--- START ---

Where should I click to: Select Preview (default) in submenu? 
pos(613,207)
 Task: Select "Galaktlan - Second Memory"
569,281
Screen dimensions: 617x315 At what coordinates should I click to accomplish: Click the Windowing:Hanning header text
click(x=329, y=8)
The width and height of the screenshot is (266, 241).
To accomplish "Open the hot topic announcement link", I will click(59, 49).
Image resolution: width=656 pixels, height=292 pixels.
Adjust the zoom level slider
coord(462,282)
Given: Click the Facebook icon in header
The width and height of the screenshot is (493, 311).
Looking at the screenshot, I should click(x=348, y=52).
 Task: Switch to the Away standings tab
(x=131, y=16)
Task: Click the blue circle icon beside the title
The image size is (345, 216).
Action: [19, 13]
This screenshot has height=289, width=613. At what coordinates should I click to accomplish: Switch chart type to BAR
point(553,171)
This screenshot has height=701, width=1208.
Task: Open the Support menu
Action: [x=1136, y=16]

--- END ---

**TASK BRIEF:**
Pull out every line above that contains the string "what", and copy each one in full. The match is case-sensitive.

**FULL RESPONSE:**
Screen dimensions: 617x315 At what coordinates should I click to accomplish: Click the Windowing:Hanning header text
This screenshot has height=289, width=613. At what coordinates should I click to accomplish: Switch chart type to BAR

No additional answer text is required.